Given problem: Report every line of the items below that contains the word "Toggle", treating uppercase and lowercase letters as distinct.

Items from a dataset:
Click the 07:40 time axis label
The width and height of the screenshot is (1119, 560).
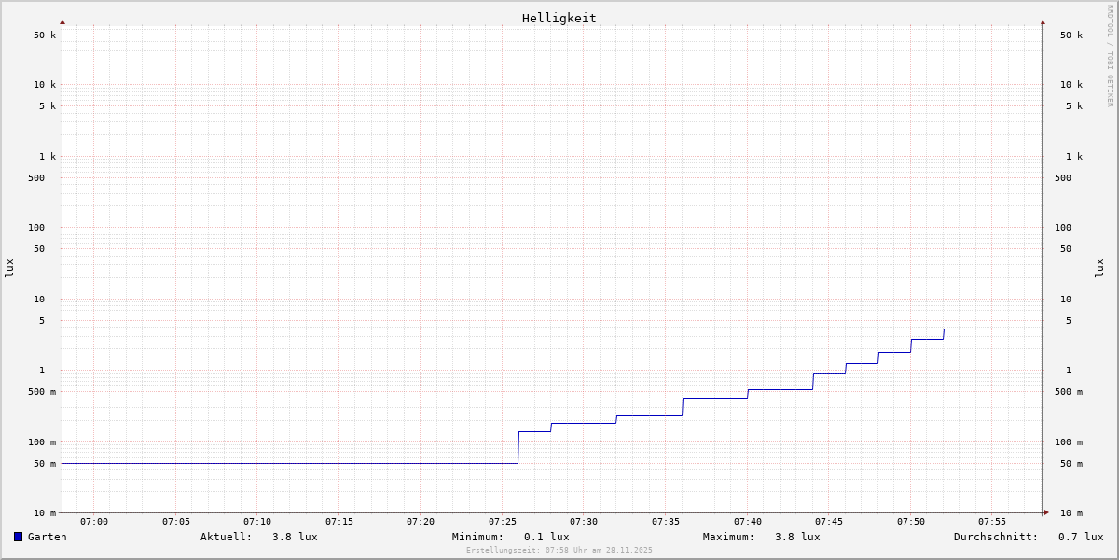coord(748,522)
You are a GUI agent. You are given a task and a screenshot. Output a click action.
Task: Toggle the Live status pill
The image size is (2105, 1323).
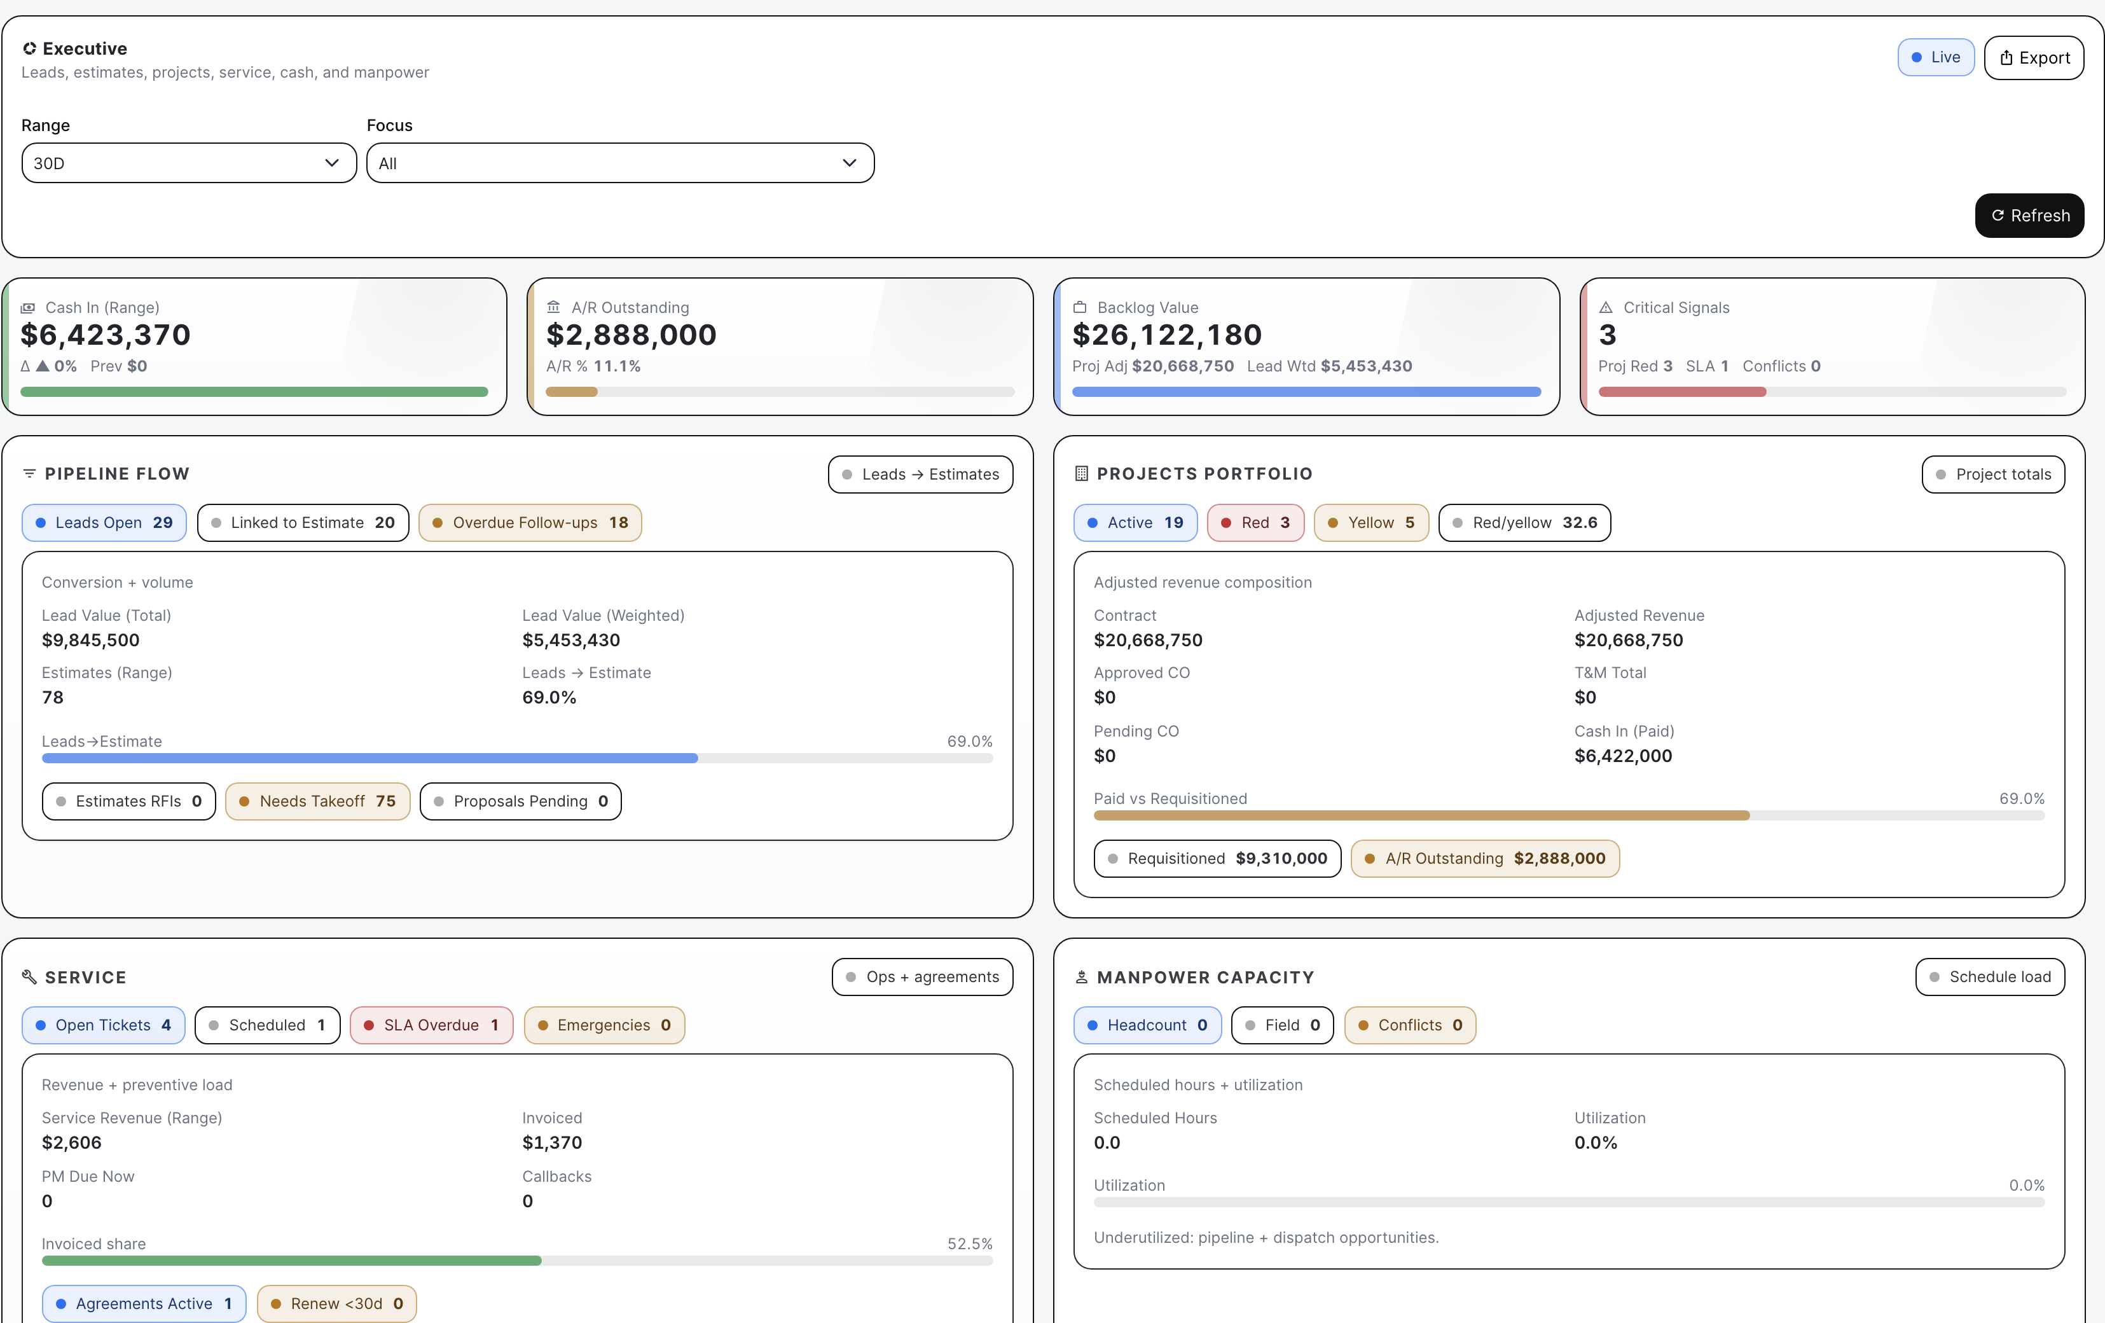click(1935, 58)
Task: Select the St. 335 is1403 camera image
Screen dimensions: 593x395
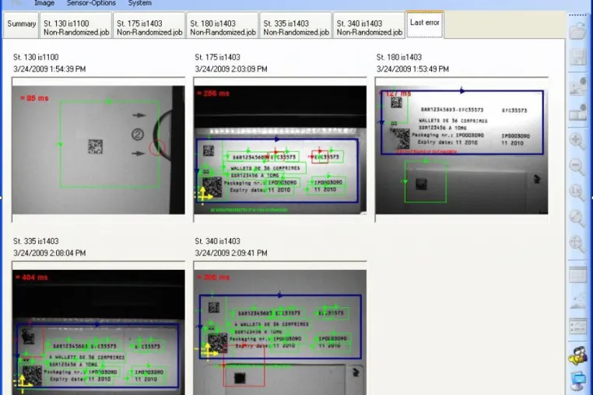Action: [x=98, y=332]
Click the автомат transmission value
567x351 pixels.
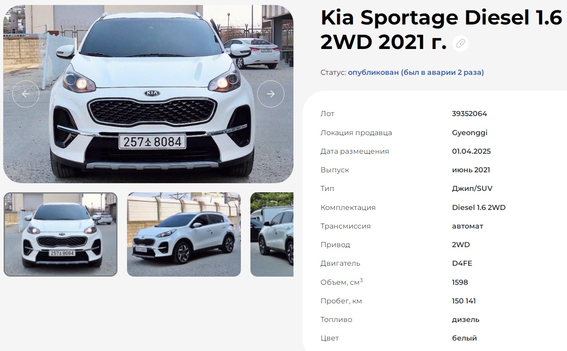point(468,226)
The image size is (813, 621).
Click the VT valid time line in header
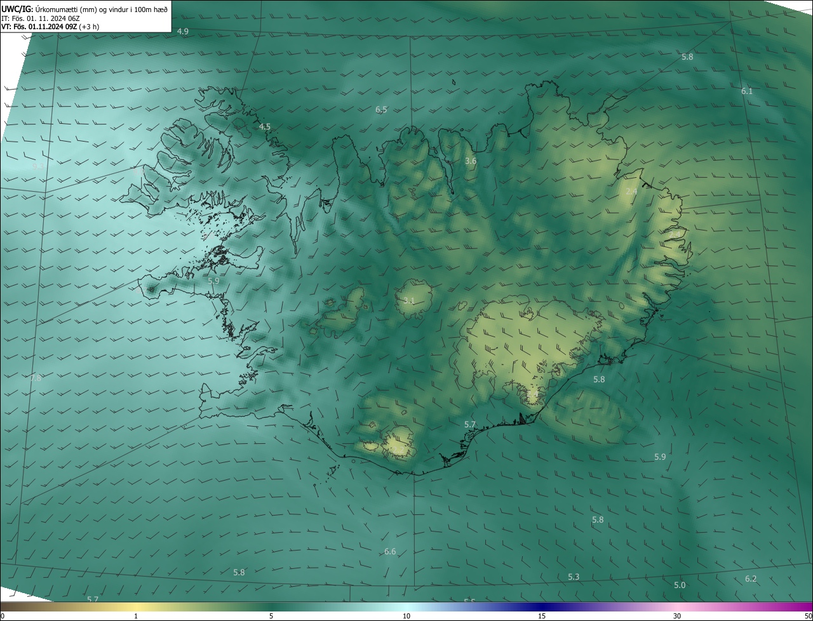(x=50, y=27)
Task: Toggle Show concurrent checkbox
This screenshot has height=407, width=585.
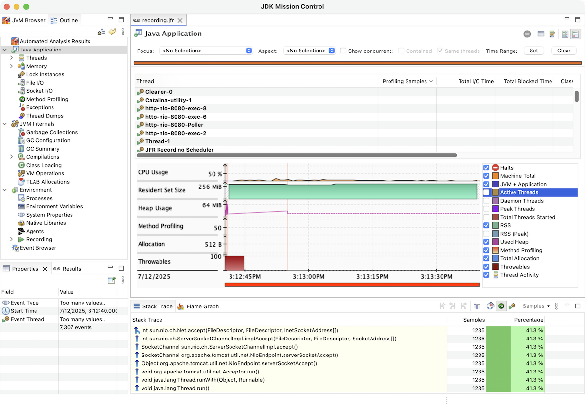Action: (x=343, y=51)
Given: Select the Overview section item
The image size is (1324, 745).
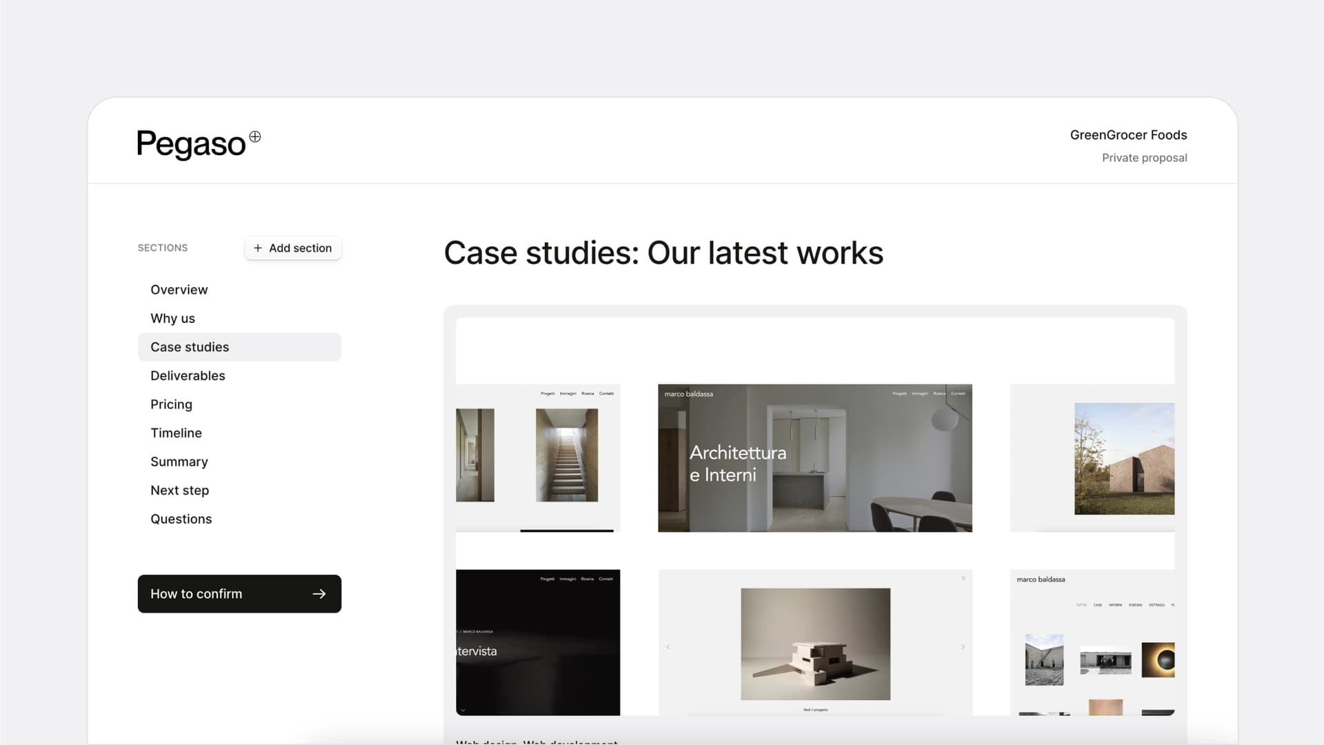Looking at the screenshot, I should tap(179, 289).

Written response:
Task: Toggle the Live status pill
Task: Toggle Show concurrent checkbox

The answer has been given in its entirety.